I am looking to "bulk up" the top and bottoms of the spindles with a raised carved relief which may also remove this appearance.

i appreciate your thoughts though, quite often when working on a project a second eye makes you look at things yourself differently

Cheers

Rog


----------



## RogerBoyle (25 Feb 2012)

Hi Rog
When you used the wood rat
Did you use the wood rat bits or did you use another make 
Just asking as I find the wood rat bits tend to blunt quickly (after about 6 pins) and I am looking for another make 
that will work 

Roger


----------



## TheTiddles (25 Feb 2012)

RogerBoyle":1uszswma said:


> Hi Rog
> When you used the wood rat
> Did you use the wood rat bits or did you use another make
> Just asking as I find the wood rat bits tend to blunt quickly (after about 6 pins) and I am looking for another make
> ...



Same here, somewhat disproves the idea that HSS is better than carbide doesn't it!

Aidan


----------



## Dodge (25 Feb 2012)

I have got both the woodrat HSS cutters as well as numerous other TCT cutters which I use which were ones that I bought from Axi to use on my Leigh before I sold it as I found that once I got my head round the woodrat I never used the Leigh.
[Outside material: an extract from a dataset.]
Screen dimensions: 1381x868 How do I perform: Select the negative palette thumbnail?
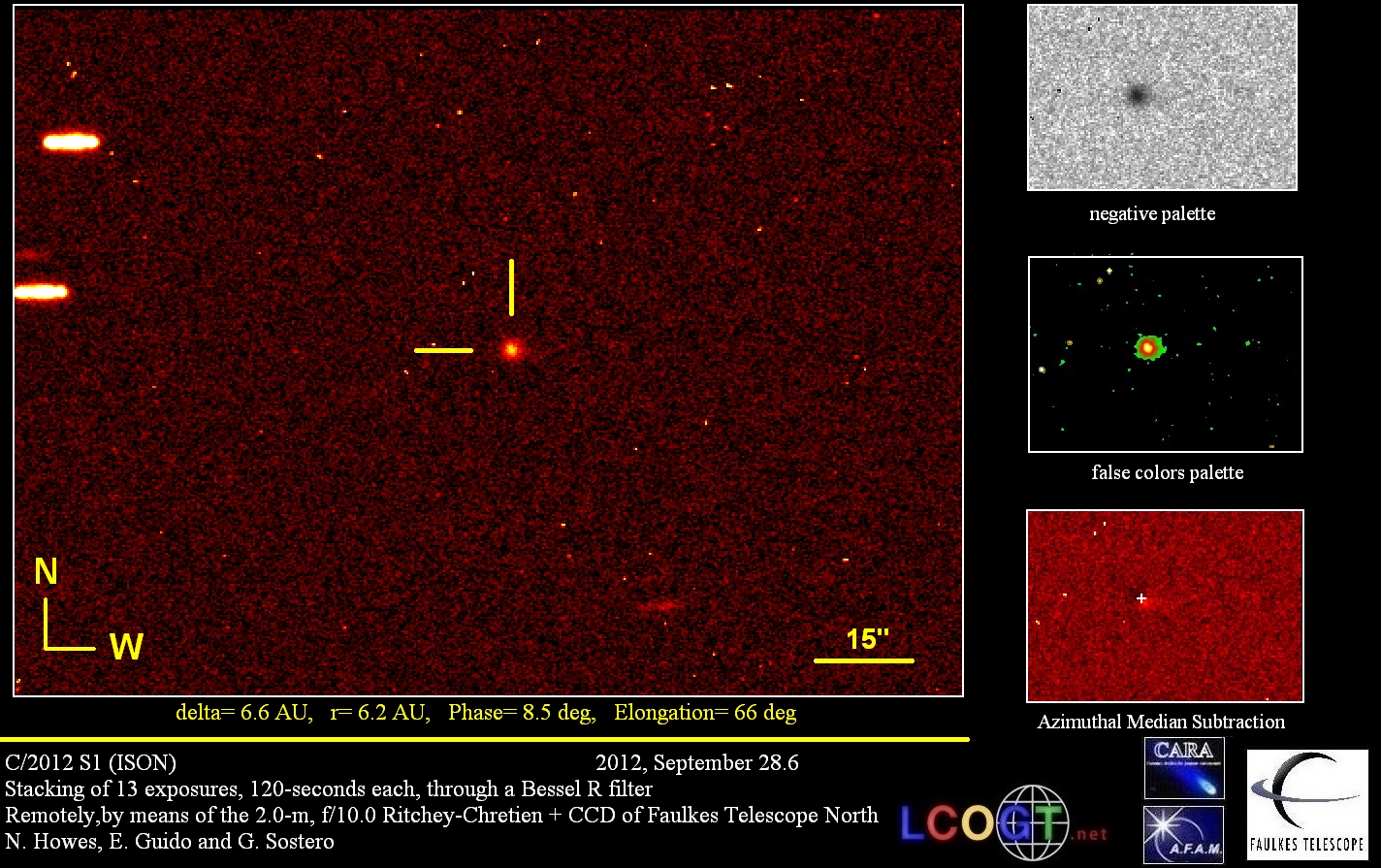pos(1162,97)
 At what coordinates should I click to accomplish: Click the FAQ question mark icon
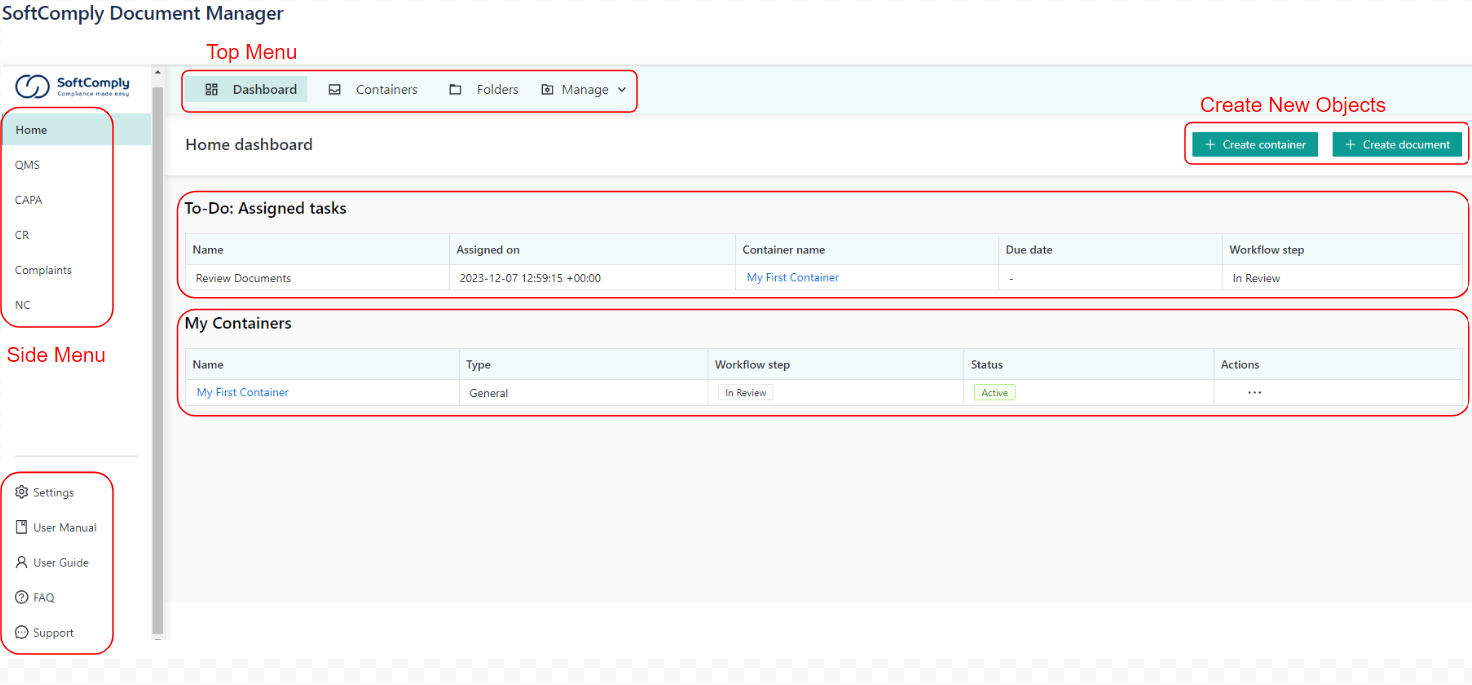pyautogui.click(x=21, y=597)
I'm surprised at what RogerBoyle said regarding his HSS Woodrat bits dulling quickly - I am using ones that I have had for about 4 years and as yet have never sharpened them and think they are excellent - I also tend to use quite a few HSS router cutters for bench work.

I must admit I love my woodrat now but I have got to say it was a long learning curve and I nearly ebayed it but now wouldnt be without it.

One thing though is that I never change the mountings on my rat so it is purely straight forward and back rather than using the cams for the angle on doveltails - I cut the tails then still traditionally mark the pins with a marking knife, I then cut the majority of the waste out on the rat cutting a final paring cut to the knife line using a sharp chisel as I find that It leaves a far finer finish on the dovetail joints.


----------



## mailee (25 Feb 2012)

Fantastic work as usual Rog. That really is a work of art mate. I see you have the same lathe as me too. But I think that's where the similarity ends :lol:


----------



## Melinda_dd (26 Feb 2012)

I can only dream of making something half as beautiful as this piece!! 
Also a dream to own something of this beauty too.
I too can't wait to see it with the finish on.

(wonder what bit my pen blanks were an off cut from!!!  )


----------



## Dodge (27 Feb 2012)

Havn't been in the workshop today so no further progress but back tomorrow and will be starting on the lacewood linings and internals 

More to follow


----------



## Dodge (28 Feb 2012)

Well I have been back on the davenport today and having completed the oak work have started on the internals which will be made in English lacewood for contrast.

The top section at the back of the desk features a rise and fall which I have fitted with a paid of small gas struts which are completely concealed within the lacewood but lift the section really smoothly on releasing the concealed catch within the body of the davenport.

















Will finish this section tomorrow and start the stationary compartments etc that will be within the desk under the lift up surface. 

Just got to start planning a few more secret compartments!


----------



## AndyT (28 Feb 2012)

This one just carries on getting better and better! I keep wanting to see how this lovely timber will burst into life when you put some finish on - and at the rate that you are going, I shan't have to wait too long!
I'm really very impressed.


----------



## MickCheese (28 Feb 2012)

Roger

I absolutely love it. Not so much the style but the execution and craftsmanship, the ideas and the beautiful wood.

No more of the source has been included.